### Work order
In the material below, the lines containing the word "agent" are required; copy each of them.

╭──

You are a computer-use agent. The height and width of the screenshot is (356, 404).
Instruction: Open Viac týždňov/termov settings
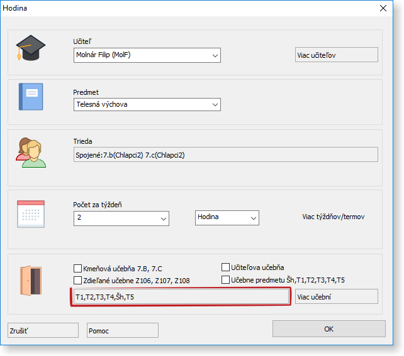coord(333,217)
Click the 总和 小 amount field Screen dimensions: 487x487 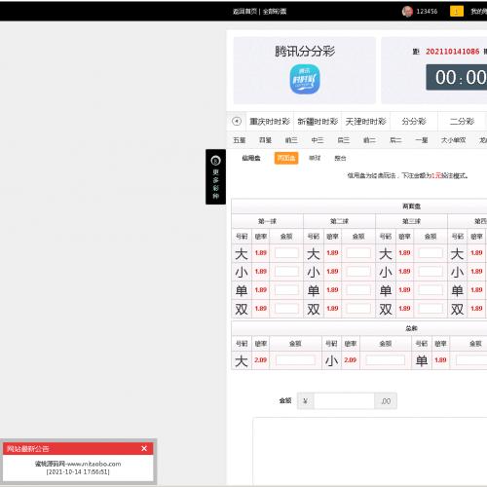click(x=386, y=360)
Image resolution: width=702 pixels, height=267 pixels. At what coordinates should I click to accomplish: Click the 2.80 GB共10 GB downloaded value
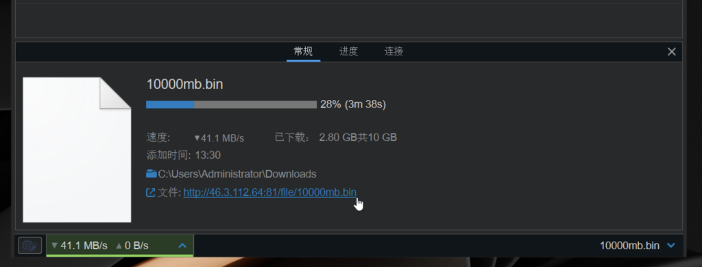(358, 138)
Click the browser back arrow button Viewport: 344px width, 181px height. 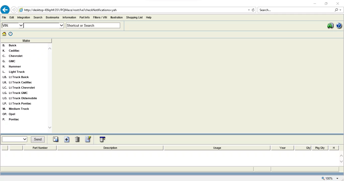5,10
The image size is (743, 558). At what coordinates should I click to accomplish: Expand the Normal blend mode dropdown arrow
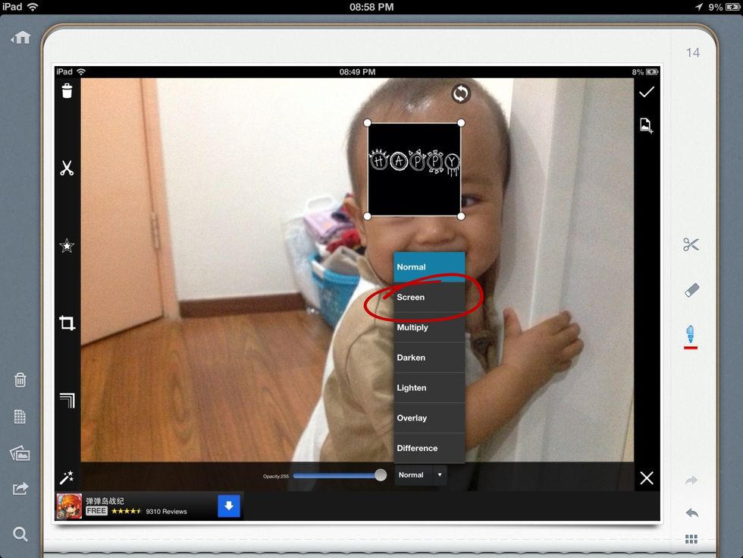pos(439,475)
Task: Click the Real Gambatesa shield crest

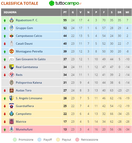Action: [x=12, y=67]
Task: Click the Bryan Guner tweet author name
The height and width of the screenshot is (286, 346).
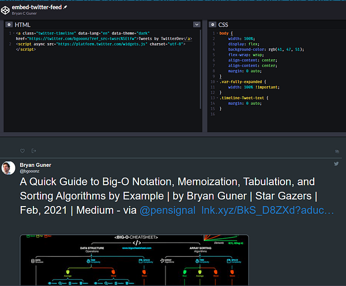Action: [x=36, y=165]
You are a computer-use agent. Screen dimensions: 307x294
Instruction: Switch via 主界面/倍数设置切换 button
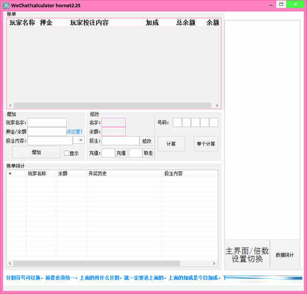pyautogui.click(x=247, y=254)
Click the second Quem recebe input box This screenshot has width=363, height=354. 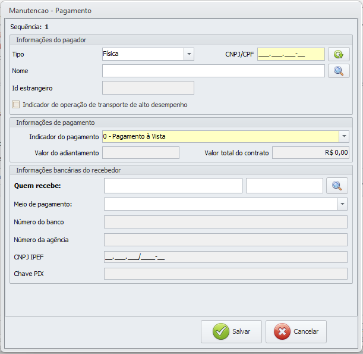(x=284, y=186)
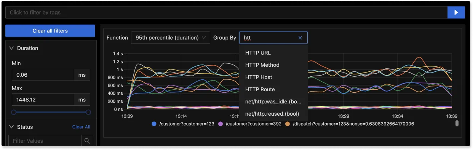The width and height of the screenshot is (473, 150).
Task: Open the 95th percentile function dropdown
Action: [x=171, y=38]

╰──

### Answer below
You are a computer-use agent. The height and width of the screenshot is (356, 404).
You are a computer-use agent. Screen dimensions: 307x294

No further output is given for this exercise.